-- Material provided follows --
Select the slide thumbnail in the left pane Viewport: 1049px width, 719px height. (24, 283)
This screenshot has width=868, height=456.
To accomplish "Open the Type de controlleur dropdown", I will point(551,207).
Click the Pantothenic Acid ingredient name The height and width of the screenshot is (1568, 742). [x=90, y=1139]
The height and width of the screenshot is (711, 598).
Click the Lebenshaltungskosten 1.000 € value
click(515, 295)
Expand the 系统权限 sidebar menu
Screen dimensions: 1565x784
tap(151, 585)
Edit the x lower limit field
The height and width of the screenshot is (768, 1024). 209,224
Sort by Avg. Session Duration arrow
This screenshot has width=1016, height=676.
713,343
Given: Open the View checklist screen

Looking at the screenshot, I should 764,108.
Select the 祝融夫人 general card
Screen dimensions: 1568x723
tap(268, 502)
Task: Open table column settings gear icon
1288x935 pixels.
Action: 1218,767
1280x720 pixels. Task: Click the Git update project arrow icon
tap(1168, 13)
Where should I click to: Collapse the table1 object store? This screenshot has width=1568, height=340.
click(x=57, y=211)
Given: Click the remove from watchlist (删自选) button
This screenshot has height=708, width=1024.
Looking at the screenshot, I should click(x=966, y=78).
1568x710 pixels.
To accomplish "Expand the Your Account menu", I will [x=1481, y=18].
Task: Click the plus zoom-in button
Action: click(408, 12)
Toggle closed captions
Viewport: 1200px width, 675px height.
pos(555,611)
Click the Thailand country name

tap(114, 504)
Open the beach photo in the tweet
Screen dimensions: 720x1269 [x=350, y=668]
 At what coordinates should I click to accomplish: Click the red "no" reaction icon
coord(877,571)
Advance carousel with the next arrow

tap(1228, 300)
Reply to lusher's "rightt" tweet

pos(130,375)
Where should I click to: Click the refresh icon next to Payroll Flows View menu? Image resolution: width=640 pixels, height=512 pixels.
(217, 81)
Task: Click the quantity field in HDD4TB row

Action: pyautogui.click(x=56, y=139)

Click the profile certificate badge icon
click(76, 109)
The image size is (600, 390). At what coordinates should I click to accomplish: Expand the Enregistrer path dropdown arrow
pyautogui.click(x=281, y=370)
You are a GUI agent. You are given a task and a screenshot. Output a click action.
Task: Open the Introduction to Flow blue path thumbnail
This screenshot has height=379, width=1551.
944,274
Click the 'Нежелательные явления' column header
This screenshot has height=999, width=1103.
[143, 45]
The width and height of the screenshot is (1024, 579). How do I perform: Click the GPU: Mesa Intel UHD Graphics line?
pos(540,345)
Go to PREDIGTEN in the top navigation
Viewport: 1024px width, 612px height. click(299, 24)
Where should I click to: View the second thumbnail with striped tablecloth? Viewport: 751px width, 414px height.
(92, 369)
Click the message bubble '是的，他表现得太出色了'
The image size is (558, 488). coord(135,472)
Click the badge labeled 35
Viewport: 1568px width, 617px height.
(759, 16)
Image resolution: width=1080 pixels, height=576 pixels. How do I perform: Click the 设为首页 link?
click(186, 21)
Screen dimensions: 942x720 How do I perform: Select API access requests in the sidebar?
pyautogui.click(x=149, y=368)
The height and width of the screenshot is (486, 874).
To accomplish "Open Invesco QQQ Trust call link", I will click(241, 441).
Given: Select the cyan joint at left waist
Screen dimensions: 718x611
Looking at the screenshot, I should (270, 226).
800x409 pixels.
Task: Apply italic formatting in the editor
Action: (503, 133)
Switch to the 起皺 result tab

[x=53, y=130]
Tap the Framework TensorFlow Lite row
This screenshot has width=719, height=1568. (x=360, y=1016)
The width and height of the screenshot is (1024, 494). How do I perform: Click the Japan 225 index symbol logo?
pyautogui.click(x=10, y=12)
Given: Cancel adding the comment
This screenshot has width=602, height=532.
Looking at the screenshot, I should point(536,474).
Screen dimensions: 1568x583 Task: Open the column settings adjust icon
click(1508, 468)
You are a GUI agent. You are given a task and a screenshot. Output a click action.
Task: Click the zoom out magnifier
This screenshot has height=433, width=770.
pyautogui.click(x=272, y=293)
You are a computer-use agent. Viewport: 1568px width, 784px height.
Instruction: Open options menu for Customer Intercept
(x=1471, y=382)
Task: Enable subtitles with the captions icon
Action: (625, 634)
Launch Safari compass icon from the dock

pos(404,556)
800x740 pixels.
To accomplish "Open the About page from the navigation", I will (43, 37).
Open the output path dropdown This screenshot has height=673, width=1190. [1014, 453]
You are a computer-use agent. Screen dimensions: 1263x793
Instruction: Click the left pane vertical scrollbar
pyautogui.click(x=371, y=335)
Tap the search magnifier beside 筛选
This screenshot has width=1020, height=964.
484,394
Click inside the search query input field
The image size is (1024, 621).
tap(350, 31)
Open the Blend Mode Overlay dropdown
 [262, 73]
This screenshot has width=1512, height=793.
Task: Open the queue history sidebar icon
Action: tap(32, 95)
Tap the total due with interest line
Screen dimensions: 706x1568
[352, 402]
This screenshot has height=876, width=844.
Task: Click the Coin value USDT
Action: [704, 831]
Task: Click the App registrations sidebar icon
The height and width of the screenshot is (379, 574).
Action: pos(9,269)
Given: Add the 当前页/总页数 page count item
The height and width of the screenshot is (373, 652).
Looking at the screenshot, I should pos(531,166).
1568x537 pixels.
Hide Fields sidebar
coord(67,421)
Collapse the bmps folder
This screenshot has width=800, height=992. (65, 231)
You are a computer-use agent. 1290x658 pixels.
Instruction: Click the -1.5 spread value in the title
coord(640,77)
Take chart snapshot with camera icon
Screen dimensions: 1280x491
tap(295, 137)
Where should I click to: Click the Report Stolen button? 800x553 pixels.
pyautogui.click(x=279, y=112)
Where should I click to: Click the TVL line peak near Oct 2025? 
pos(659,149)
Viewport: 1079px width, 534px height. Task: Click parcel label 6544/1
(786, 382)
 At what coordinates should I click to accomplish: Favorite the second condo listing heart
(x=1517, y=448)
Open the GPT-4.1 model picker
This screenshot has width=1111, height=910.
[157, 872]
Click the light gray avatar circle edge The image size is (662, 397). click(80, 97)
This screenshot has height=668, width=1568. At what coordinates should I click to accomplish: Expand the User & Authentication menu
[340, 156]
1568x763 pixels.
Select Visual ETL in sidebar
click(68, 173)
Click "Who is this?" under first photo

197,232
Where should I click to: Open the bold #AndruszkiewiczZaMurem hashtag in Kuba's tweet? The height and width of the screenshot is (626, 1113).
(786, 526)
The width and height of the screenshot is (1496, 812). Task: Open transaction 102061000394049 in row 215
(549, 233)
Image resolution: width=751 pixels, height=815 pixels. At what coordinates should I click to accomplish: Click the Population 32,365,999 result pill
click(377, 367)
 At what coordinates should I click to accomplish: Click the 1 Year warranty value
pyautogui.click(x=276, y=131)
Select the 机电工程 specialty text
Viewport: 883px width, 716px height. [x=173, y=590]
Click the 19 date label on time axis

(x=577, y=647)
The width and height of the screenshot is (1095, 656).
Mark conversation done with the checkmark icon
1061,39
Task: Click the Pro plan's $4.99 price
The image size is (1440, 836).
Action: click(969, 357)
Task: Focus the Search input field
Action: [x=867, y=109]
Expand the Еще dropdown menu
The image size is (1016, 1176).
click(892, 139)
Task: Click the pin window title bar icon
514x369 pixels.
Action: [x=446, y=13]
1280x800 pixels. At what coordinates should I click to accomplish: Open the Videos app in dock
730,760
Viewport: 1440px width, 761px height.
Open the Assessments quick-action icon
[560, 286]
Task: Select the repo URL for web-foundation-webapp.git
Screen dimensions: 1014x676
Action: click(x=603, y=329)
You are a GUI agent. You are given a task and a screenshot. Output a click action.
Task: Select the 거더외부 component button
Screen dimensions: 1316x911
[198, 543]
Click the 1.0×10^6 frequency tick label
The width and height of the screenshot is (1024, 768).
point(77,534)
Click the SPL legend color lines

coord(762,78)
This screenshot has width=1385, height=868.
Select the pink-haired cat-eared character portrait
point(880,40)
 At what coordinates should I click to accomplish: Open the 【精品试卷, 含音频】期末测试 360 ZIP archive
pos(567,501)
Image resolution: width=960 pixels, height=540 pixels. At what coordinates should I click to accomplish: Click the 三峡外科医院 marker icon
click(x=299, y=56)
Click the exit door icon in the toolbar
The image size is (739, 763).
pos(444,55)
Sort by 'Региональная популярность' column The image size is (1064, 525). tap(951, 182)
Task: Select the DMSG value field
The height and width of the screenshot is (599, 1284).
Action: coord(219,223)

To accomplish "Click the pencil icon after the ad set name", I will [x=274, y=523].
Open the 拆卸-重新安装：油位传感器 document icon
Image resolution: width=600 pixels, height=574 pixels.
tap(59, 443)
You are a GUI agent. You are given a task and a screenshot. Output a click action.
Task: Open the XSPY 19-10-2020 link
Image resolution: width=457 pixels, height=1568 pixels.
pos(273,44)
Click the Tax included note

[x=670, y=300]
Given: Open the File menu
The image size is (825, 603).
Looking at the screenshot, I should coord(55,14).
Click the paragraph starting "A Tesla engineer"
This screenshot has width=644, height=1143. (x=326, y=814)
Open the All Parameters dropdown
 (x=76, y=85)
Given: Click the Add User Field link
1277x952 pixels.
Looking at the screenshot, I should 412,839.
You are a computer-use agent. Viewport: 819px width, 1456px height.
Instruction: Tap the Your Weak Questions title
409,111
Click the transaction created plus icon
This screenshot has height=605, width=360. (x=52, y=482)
-- Material provided concluded --
Goal of the exercise:
Of the entries above, repeat exactly the lines from the line with "800x740 pixels." through the line with "You are a computer-use agent. Screen", both of them included.

Answer section:
800x740 pixels.
To accomplish "Open the About page from the navigation", I will (43, 37).
Open the output path dropdown This screenshot has height=673, width=1190. [1014, 453]
You are a computer-use agent. Screen dimensions: 1263x793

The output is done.